Uma das inúmeras piadas internas por nós desenvolvidas nos anos de convivência foi a teoria da crença no "amor". Vira e mexe o Portú me perguntava: “E aí, Tai, o pessoal continua a acreditar no ‘amor’?”. Era uma pergunta retórica, humorística, cotidiana, mas vinha grávida de um conteúdo filosófico e perturbador. Como se o “amor” fosse impossível, um coelhinho da Páscoa. No fundo ele perguntava se valia a pena colocar em risco tudo aquilo que nós estávamos tentando construir, trabalhando dez horas por dia e chegando em casa exaustos, sem contar as tentativas de resolver à noite as pendengas da família, por um “amor”. A palavra perdeu a poesia, perdeu a literatura. O “amor” virou um gráfico de risco x retorno. O amor para nós estava entre aspas.

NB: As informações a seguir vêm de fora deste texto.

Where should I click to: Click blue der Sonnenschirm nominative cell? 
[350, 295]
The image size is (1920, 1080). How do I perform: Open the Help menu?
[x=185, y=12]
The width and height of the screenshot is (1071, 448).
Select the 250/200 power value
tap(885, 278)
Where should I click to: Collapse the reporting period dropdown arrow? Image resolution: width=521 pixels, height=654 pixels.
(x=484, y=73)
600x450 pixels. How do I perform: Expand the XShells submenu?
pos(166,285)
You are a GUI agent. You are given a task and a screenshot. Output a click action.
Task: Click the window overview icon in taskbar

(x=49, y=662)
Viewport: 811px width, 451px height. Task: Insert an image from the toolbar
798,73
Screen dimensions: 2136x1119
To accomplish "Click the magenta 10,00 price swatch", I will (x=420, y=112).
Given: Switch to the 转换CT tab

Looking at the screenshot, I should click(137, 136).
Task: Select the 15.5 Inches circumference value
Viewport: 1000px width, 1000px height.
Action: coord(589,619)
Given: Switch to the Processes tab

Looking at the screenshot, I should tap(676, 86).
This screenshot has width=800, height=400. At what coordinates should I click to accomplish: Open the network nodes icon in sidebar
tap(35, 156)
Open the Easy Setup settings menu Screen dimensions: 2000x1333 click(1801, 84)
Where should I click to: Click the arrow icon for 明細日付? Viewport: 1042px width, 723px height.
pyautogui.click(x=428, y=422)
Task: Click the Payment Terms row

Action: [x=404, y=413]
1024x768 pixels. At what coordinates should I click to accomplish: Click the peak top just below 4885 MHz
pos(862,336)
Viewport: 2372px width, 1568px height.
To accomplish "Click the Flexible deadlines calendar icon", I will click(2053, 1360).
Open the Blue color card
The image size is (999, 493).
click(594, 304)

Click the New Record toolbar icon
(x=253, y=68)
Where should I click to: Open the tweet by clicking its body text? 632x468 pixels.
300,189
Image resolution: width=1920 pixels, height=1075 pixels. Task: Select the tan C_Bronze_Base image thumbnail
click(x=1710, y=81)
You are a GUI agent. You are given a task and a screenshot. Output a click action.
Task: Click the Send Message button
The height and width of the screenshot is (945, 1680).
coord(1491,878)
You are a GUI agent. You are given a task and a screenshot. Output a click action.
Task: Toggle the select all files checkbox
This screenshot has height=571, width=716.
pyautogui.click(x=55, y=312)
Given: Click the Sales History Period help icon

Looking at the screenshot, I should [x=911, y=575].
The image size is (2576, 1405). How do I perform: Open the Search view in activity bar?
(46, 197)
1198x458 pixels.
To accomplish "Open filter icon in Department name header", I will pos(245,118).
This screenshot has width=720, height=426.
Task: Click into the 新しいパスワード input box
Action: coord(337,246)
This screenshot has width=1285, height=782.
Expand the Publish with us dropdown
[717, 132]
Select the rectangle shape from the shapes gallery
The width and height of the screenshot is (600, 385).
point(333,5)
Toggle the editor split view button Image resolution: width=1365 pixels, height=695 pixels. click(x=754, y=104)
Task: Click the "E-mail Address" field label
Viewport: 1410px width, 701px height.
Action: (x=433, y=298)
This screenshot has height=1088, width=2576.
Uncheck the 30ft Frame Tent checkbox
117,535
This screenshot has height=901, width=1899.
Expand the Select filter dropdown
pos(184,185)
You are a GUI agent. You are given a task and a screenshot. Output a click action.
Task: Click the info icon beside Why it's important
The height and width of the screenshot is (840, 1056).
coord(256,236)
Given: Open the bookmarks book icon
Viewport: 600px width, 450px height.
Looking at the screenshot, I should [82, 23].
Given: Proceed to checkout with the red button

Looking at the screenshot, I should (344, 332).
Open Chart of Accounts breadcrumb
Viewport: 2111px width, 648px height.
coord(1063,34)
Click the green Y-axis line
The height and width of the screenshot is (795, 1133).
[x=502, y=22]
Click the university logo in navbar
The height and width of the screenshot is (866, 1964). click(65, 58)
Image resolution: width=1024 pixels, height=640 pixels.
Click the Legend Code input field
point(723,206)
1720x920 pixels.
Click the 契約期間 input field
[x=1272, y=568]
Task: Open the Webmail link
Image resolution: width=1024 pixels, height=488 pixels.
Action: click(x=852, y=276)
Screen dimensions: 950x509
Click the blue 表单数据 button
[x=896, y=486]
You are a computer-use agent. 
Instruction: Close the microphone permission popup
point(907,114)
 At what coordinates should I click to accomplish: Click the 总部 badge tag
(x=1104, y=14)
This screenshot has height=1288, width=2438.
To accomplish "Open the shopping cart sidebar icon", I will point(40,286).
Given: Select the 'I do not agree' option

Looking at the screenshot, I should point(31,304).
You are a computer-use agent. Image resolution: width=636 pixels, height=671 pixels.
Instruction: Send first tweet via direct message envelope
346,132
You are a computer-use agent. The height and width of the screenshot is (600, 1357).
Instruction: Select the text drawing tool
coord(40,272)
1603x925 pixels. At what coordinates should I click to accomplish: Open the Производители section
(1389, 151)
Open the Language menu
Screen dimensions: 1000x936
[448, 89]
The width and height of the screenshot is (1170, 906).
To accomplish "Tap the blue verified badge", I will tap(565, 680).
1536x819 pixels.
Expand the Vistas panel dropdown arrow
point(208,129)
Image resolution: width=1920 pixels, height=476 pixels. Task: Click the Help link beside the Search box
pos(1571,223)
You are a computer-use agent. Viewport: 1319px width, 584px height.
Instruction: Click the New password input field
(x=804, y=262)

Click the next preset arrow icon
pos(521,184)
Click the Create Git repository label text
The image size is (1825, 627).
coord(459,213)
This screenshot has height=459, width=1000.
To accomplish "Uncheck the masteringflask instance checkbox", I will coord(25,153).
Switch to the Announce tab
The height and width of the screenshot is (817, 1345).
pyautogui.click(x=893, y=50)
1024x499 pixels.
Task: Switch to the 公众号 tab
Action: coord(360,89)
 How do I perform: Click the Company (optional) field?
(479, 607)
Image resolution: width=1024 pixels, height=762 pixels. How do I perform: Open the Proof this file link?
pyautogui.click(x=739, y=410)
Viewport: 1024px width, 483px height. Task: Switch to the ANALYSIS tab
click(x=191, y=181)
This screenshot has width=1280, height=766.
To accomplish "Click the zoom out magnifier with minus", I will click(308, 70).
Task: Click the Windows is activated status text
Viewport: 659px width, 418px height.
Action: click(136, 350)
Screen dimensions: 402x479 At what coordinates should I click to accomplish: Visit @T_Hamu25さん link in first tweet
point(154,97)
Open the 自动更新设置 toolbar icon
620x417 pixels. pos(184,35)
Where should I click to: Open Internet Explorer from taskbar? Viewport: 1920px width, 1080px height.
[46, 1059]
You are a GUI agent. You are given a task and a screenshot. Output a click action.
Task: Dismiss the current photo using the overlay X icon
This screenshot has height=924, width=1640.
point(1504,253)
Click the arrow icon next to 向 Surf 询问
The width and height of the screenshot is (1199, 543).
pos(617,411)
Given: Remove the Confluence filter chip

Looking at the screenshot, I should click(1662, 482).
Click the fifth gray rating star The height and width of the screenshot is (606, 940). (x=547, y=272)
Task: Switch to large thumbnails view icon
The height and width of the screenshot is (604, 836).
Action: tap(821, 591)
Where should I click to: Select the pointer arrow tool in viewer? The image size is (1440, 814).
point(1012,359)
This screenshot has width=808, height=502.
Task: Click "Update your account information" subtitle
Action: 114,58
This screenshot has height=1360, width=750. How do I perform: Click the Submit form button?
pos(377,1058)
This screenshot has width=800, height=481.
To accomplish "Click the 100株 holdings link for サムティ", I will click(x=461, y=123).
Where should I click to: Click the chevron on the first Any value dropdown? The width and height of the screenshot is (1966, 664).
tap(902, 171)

O Portú se foi, seguiu sua vida, eu fiquei na Capote por mais um tempo e lá vivi o meu grande “amor”. Uma história extraordinária, renderia quatrocentas páginas se eu fosse o Flaubert. Eu poderia descrever o deslizar lânguido das camisolas rosadas, o perfume inefável dos travesseiros amassados, só que eu nasci em São Paulo e o barulho dos vizinhos e o meu vício em videogame acabaram impactando o “amor”. Isso entre tantas outras coisas que não são para se escrever em blogs, coisas que são das nossas histórias e das nossas neuroses. Mas o fim da relação me fez voltar à pergunta capciosa do Portú muitas e muitas vezes.

Fica fácil não acreditar mais no “amor” após alguns meses de terapia. Lá destrinchamos todos os motivos, todas as incompatibilidades intelectuais, todos os egoísmos, todas as incompreensões. Obtemos as justificativas. Me lembro do tempo em que morei em Jaguariúna. Sempre que estava voltando pra lá, filosofando na estrada,  ouvia o programa do Doutor Gikovate na CBN. As questões sobre relacionamento faziam o maior sentido. Vivemos num mundo individualista e as aspirações egoístas tem que ter seu espaço, sua voz, essa foi a opção que eu fiz e eu tenho todos os argumentos do mundo para ficar sozinho e feliz. Tudo isso é muito legal. Só esqueceram de avisar os poetas e os cantores. A gente às vezes chega em casa meio bebum e escuta uma música assim...




Doce de Côco

Venho implorar
Pra você repensar em nós dois
Não demolir
O que ainda restou pra depois
Sabes que a língua do povo
É contumaz, traiçoeira
Quer incendiar, desordeira
Atear fogo ao fogo

Tu, sabes bem
Quantas portas tem meu coração
E os punhais cravados pela ingratidão
Sabes, também, como é passageira essa desavença
Não destrates o amor

Se o problema é pedir, implorar
Vem aqui, fica aqui
Pisa aqui neste meu coração
Que é só teu, todinho teu
E o escorraça e faz dele de gato
E sapato
E o inferniza
E o ameaça pisando, ofendendo
O desconsiderando,
O descomposturando, com todo vigor
Mas se tal não bastar
O remédio é tocar
Este barco do jeito que está
Sem duas vezes se cogitar
Doce de côco,
meu bom-bocado
meu mal pedaço
De fato, és um esparadrapo
Que não desgrudou de mim

(Música de Jacob do Bandolim / Letra de Hermínio Bello de Carvalho)


A interpretação é da Giana, uma amiga muito querida com quem eu estive essa semana e me inspirou essa postagem.